Polycystic ovary syndrome (PCOS) is one of the risk factors for cardiovascular diseases (CVDs). However, the possible association between PCOS and common CVDs remains inconclusive. The aim of this study was to explore the potential relationship between PCOS and CVDs using genetic polymorphisms. We conducted two-sample Mendelian randomization (MR) analyses. In our study, 14 single nucleotide polymorphisms (SNPs) in Europeans and another 13 SNPs in Asians were applied as instrumental variables for PCOS. The largest published meta-genome-wide association studies of European ancestry and the BioBank Japan Project of Asian ancestry were used to collect the outcome data. MR analysis was performed using inverse variance weighting as the primary method. Several sensitivity analyses and instrumental variable strength evaluations were also performed to verify the reliability of results. Our analysis revealed that any potential causal association between genetically-predicted PCOS and the risk of CVDs do not exist.
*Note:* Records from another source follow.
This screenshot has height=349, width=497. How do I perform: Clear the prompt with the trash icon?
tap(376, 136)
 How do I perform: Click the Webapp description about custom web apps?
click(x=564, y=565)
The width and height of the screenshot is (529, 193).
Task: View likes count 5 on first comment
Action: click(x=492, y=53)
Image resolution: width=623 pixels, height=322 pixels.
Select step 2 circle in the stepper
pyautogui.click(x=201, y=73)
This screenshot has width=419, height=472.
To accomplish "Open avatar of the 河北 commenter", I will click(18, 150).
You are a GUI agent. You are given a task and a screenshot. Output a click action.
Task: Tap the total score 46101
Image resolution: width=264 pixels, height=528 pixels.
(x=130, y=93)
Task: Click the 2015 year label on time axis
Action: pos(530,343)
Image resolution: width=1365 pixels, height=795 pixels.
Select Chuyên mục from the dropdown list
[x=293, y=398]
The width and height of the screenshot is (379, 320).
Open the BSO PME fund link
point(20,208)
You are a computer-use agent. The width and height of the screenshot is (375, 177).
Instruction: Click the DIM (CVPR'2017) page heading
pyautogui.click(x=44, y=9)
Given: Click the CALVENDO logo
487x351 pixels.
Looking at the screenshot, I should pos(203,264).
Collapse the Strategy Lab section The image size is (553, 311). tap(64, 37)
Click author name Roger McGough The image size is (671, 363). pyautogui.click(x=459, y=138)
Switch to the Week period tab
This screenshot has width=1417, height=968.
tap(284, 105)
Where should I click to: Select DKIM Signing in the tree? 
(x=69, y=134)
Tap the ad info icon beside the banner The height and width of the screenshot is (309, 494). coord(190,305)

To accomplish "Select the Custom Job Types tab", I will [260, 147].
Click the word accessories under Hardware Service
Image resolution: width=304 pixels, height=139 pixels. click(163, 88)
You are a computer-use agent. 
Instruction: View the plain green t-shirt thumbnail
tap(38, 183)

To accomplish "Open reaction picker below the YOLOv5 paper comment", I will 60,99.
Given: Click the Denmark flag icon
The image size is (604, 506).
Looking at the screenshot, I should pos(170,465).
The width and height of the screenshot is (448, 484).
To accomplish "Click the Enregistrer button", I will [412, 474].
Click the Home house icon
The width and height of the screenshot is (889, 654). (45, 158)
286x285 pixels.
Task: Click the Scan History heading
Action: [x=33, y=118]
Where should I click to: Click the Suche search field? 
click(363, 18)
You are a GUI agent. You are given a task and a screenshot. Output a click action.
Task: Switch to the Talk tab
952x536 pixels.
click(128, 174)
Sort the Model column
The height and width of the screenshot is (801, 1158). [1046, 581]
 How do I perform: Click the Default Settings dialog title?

These CVDs include peripheral artery disease, atrial fibrillation, arrhythmia, cardiovascular diseases, heart failure, peripheral vascular disease, hypertension, ischemic stroke, myocardial infarction and venous thromboembolisms. Associations could not be found even after the SNPs linked to these possible confounders (body mass index, waist-to-hip ratio, and serum testosterone) were deleted. Sensitivity analysis demonstrated no presence of horizontal pleiotropy or heterogeneity. The present mendelian randomization study suggests that genetically-predicted PCOS may not be associated with the risk of CVDs.